Updated: Apple DTS wrote back saying this is a known issue being tracked under its original number: rdar://problem/7287108, which as you can see is at least the third report of the problem. So we can only hope Apple’s going to fix it, but I bet we won’t see it until 10.7 at the earliest.

4 thoughts on “Still can’t GetLabel()

  1. I stumbled on this entry while Google searching “sharedWorkspace fileLabels bug”. Wow. I thought I was going crazy. I’m quite new to Obj-C, and putting together a little tool that just returns a few of NSWorkspace’s methods. When I found this (yep… 3 times), I started thinking that I had some kind of problem in the code leading up to it, like something getting released when it shouldn’t be.

    While I’m not happy about a bug from Apple, I’m glad to see that it’s not just me and my code. I’ve got enough rookie mistake issues that I’m tracking down all the time without bumping into errors like this.

    • Yeah, it drove me crazy when I encountered it myself… and I could see how it’d drive a newbie even crazier. 🙂

      I hope Apple does fix it, tho I wouldn’t expect to see a fix prior to 10.7 (but I have no inside knowledge as to when/if it’ll be fixed).

  2. I was playing around with this today. I *appears* that the items put in fileLabels simply are lacking an retain. I don’t condone this method, since if you call it and they fix it, you’ll have memory leaks (although I could think of possible ways to get check for this).


    #import

    int main (int argc, const char * argv[])
    {
    NSAutoreleasePool * pool = [[NSAutoreleasePool alloc] init];
    NSWorkspace *wkspc = [NSWorkspace sharedWorkspace];
    for (int i = 1; i <= 10000000; i++) // for effect
    {
    if (i % 1000000 == 0) NSLog(@"Finished %d", i);
    NSAutoreleasePool * inner = [[NSAutoreleasePool alloc] init];
    NSArray *array = [wkspc fileLabels];
    for (id item in array)
    [item retain]; // if we didn't have this line, the [inner drain] call would crash on 3rd try
    [inner drain];
    }

    NSLog(@"Done!");
    [pool drain];
    return 0;
    }

    • Ah you know… I hadn’t thought about that — putting the retain on the label. I had tried retaining the labels array, but not the individual labels. No idea why it didn’t occur to me to try that. I’m not surprised that works, as it seems the problem is that something in the OS freed up the memory that shouldn’t have.
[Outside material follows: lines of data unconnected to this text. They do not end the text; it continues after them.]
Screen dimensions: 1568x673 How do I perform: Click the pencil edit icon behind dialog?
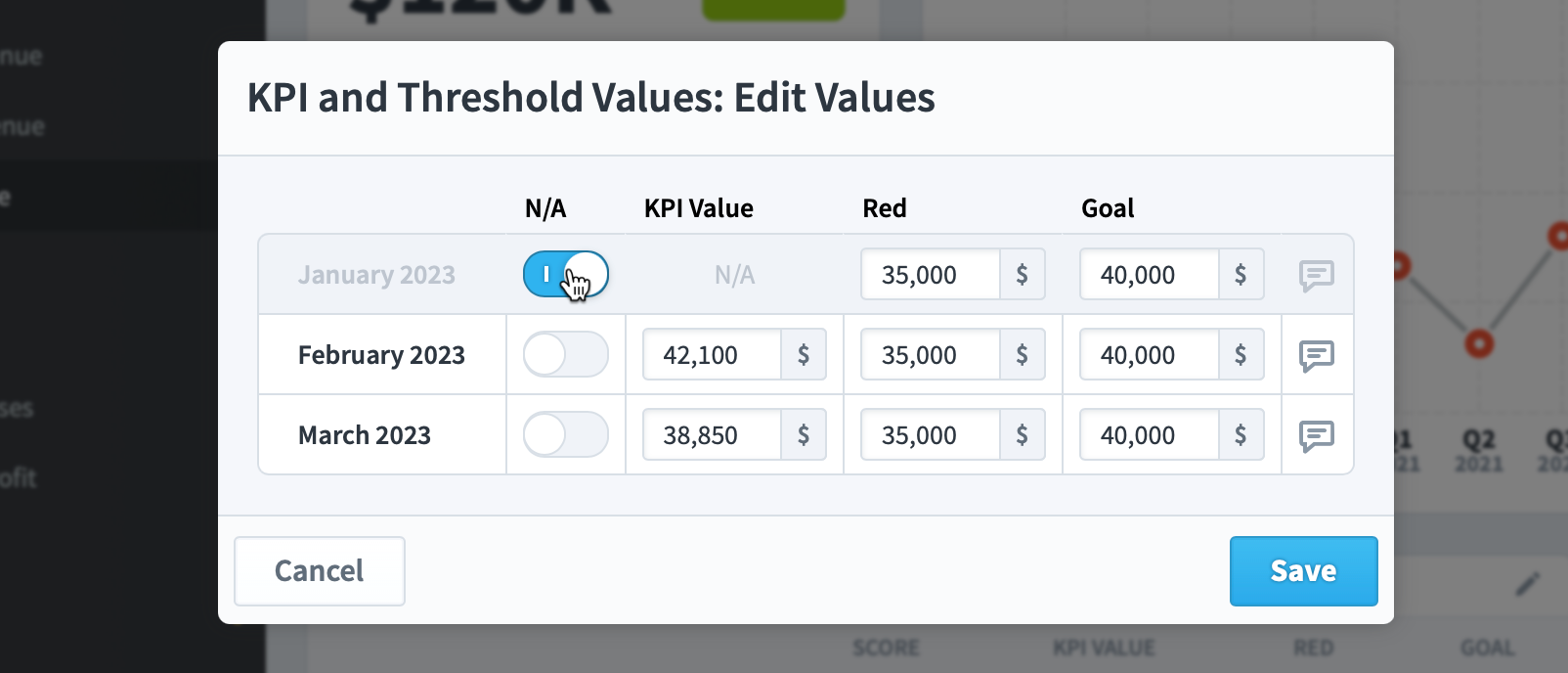coord(1527,584)
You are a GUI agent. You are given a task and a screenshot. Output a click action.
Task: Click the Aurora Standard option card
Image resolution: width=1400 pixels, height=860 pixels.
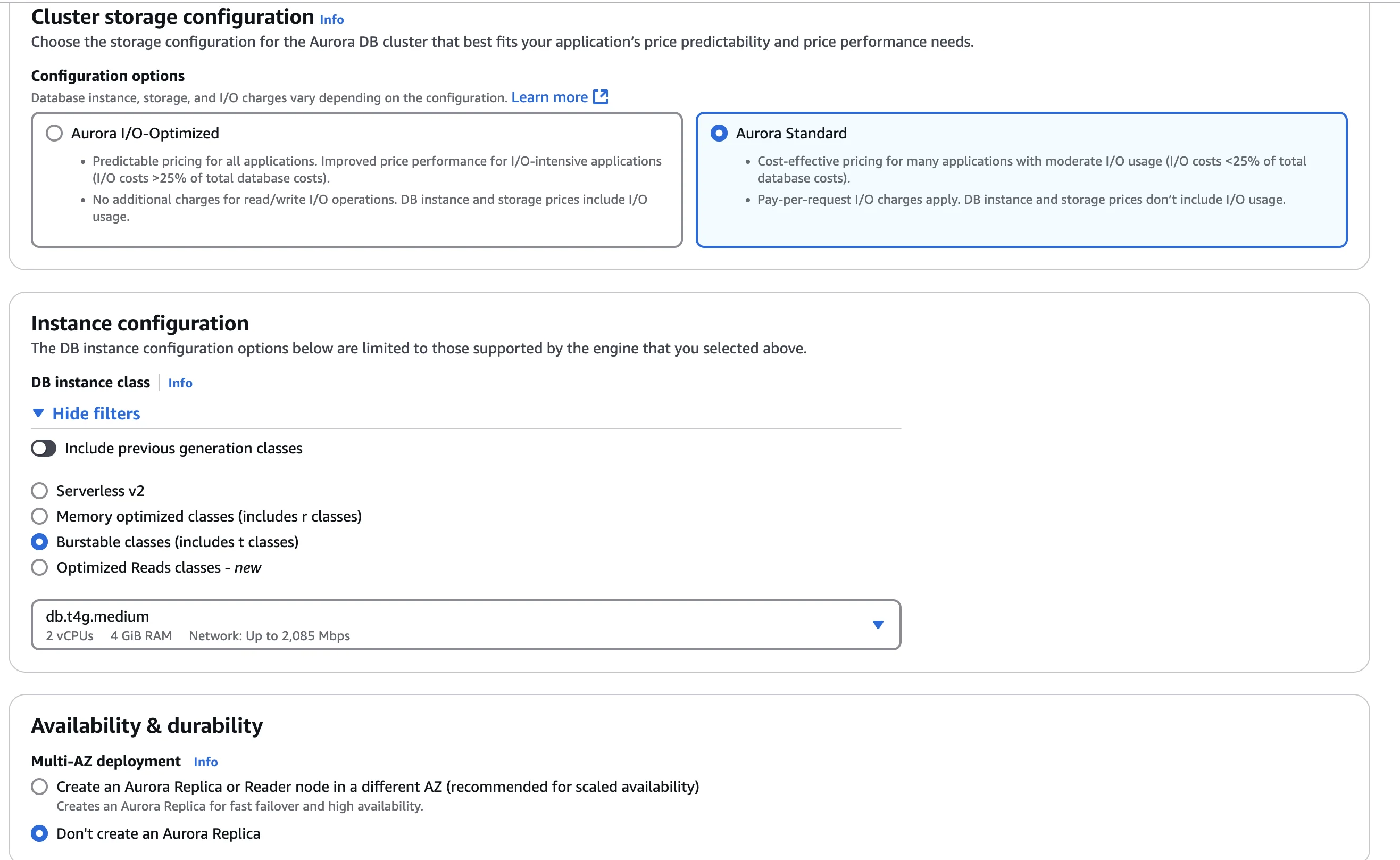click(x=1021, y=222)
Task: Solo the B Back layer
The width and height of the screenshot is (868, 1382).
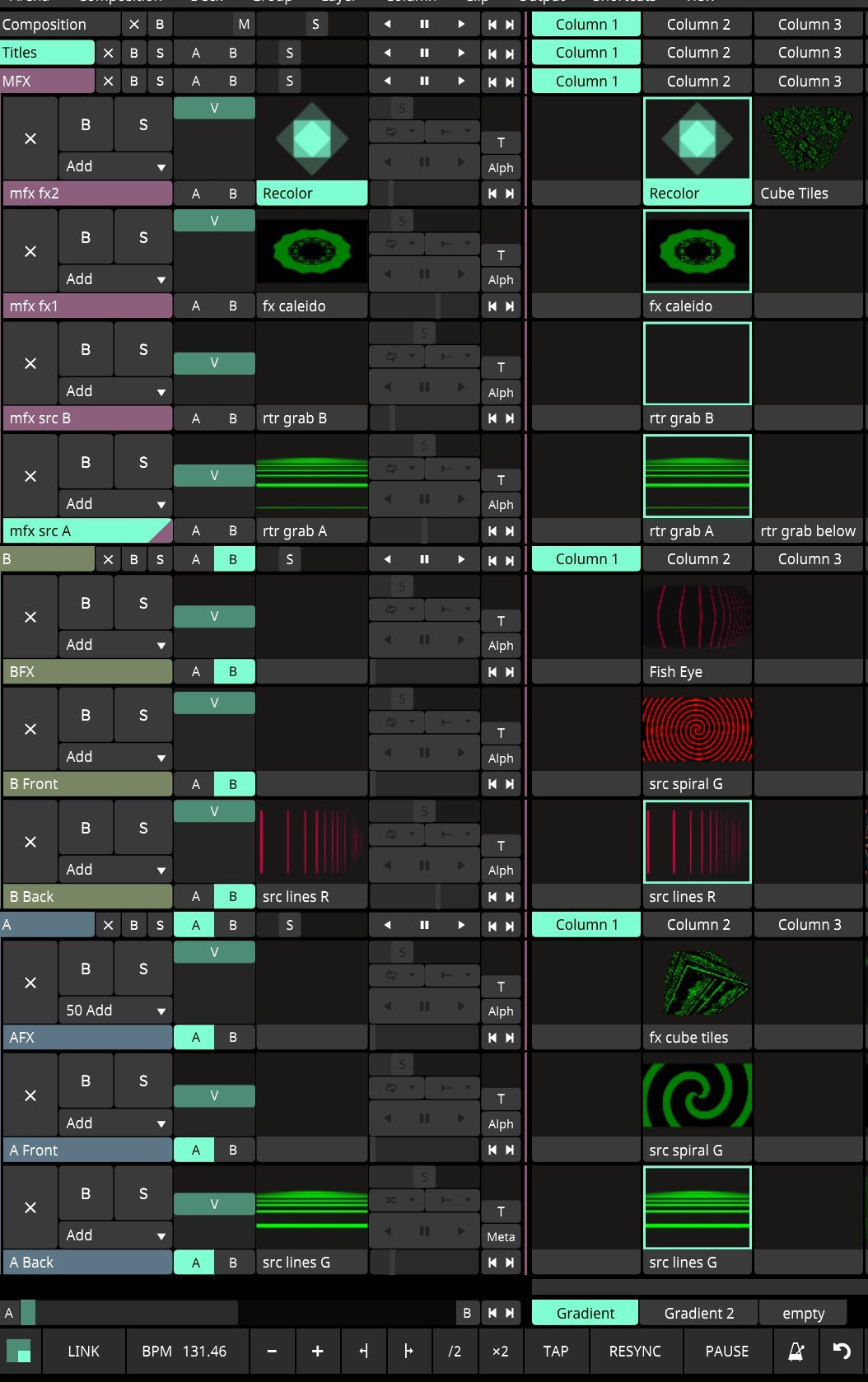Action: click(143, 828)
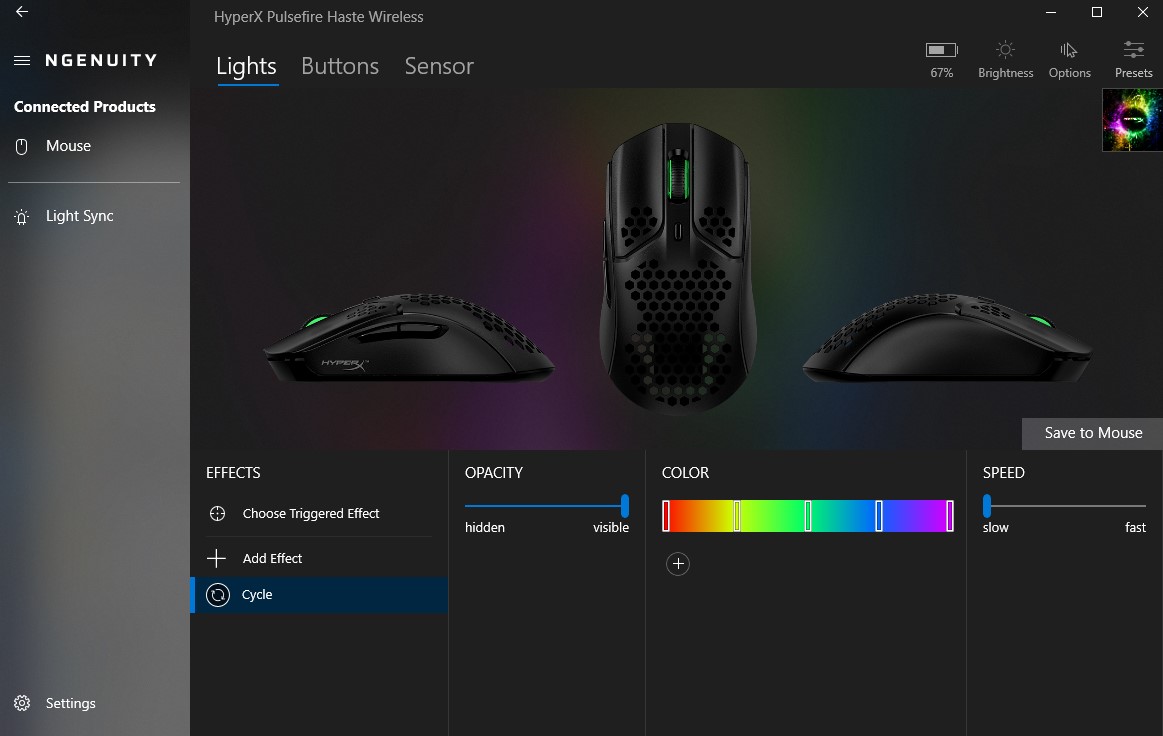The height and width of the screenshot is (736, 1163).
Task: Switch to the Buttons tab
Action: pos(340,66)

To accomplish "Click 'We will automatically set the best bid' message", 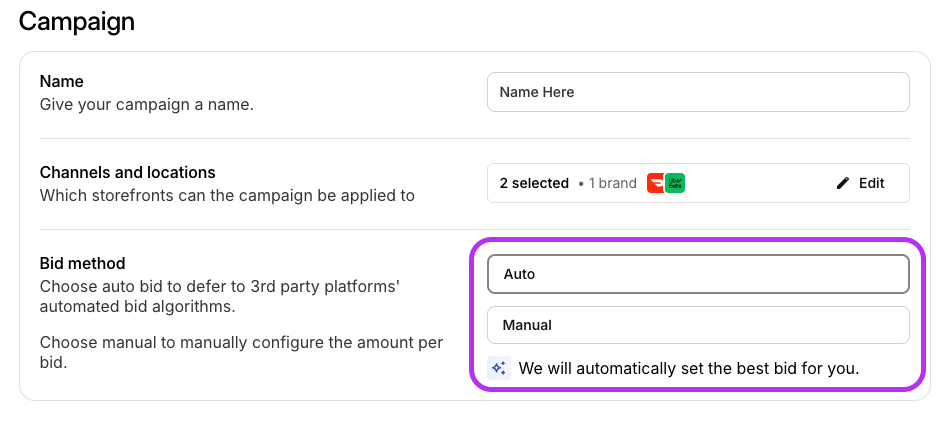I will pos(688,368).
      Memory leak? Yeah, it would be, but crashing is a far worse problem. I guess the feasibility of the solution depends upon your needs.

      One consideration… there is the NSWorkspaceDidChangeFileLabelsNotification, which you could perhaps use as a way to free things up. Or perhaps, you obtain the items and make and use your own cache, get the notification, free your cache and then obtain from the OS again.